Ephesians 1:4 “For he chose us in him before the creation of the world to be holy and blameless in his sight.”

Tuesday, April 7, 2009

April Fools!

I (drum roll please . . .) am the reigning April Fool’s Champion! Perhaps I shouldn’t be quite so proud of this accomplishment, but I am. It is a title I wear proudly, along with my crown, scepter and cape. I’ve even been known to hum, “We are the Champions” every year on April 1. For I, my friends, am the champion, and everyone in my family knows it.

I originally won the title several years ago. We were trying to sell our house, and you all know what that’s like. The idea of keeping one’s home spotless, twenty-four hours a day, just in case a potential buyer drops by is a noble one. The execution of that idea is a different story.

On that particular April 1, our house was a mess. Nothing unusual about that. But as I walked around the house, knowing that I was the one who was going to have to clean the mess, I had a momentary stroke of genius! I sneaked into the bedroom and made a stealth phone call to my mom.

“Mom!” I whispered.

“Renae, is that you?”

“Yes. Hang up and call me back!”

“Renae, are you okay?”

“Yes. Just call me back, please.”

After a moment, Mom laughed, and honored my request. There’s nothing more valuable than a good partner in crime. As far as crimes go. And April Fools’ pranks.

The phone rang. This time, I answered it in the living room, in front of everyone. “Very interested, you say? And you will be here in . . . 20 minutes? Oh, yes. Come on. We’ll be ready for you!”

I hung up the phone and feigned a look of terror. (I knew that semester of Speech and Drama would come in handy for something.) “The realtor will be here in 20 minutes. Move!”

(I was especially brilliant with the “Move!” It’s those extra touches that make an April Fools’ prank especially believable. Just in case you’re taking notes.)

Well, the speed with which my little family put away, threw away, and hid the mess in that house was unmatched. We looked like a fast-forward scene in a movie. Only it was real time.

After 23 minutes, the house was spit-polished and shiny. “We’d better get out of here. They were supposed to be here already,” Mark said.

Let me tell you, friends, I relished that moment. A slow, cat-ate-the-canary smile spread across my face, and I said softly, “April Fools!”
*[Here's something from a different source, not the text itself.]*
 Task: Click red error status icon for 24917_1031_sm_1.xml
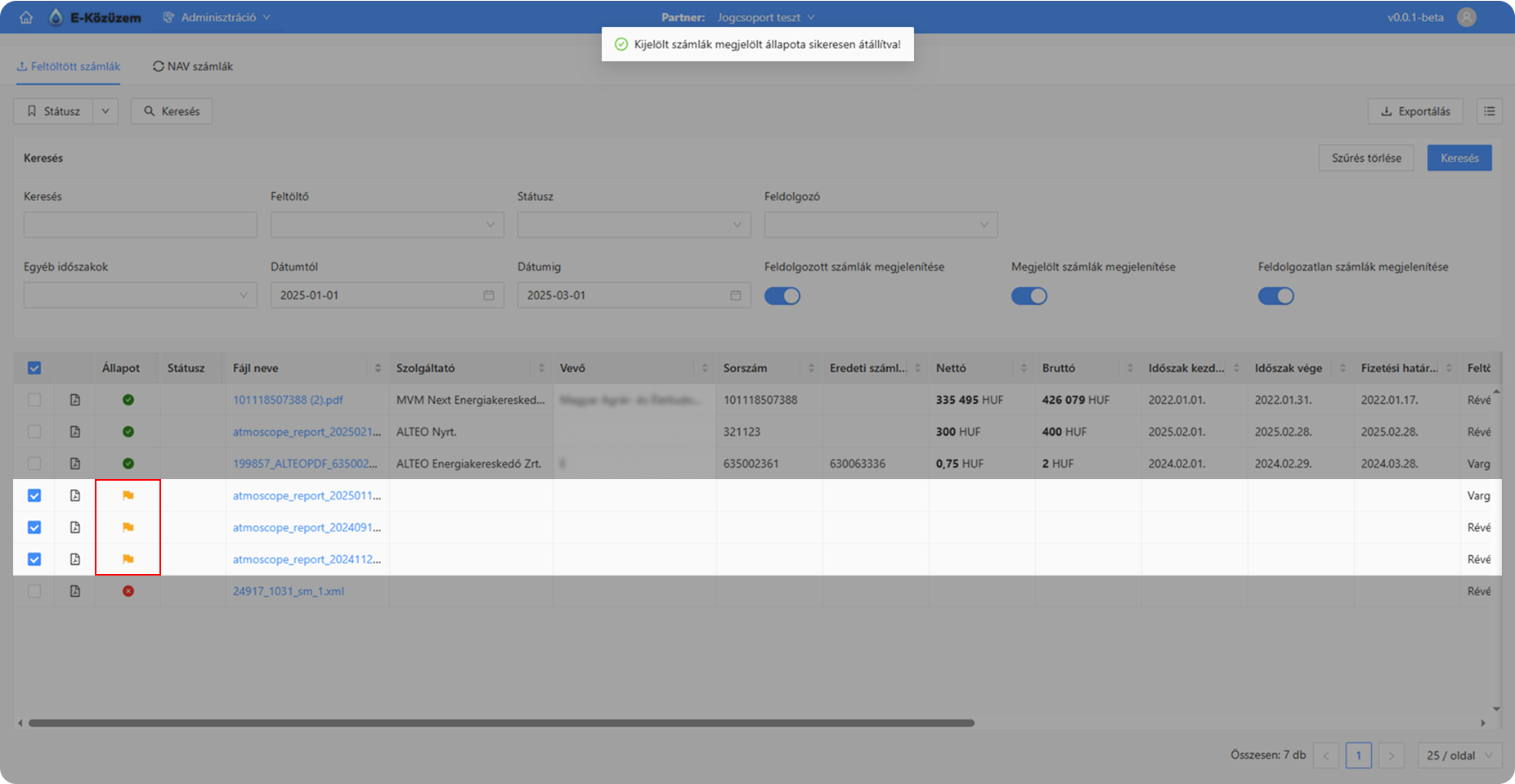click(128, 591)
Since that day, each member of my family has tried to one-up me. Each year, on April 1, I am the recipient of every prank attempt in the book. But I am unmatched. I am, and always will be, the champion.
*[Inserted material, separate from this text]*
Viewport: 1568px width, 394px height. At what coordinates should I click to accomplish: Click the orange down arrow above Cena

Oh, I’ve had my coffee creamer replaced with salt. I’ve had my car moved, so I’d think it had been stolen. There have been fake illnesses and fake insects and all sorts of other amateurish attempts. But no one has even come close to matching my skill.
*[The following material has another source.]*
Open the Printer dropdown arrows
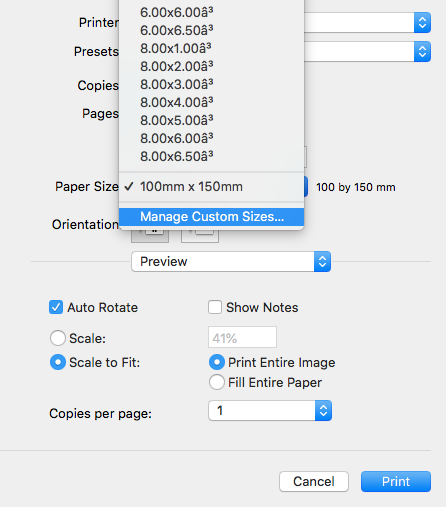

It’s fun to pull pranks on April Fool’s Day, as long as no one gets hurt. But being a fool in real life isn’t fun at all. I’m so glad that God makes foolish people wise. He’s given us everything we need, right there in His Word, to make good choices and live prosperous, successful lives. And when we follow Him, we will all be champions!

No fooling.

Psalm 19:7 “The statutes of the Lord are trustworthy, making wise the simple.”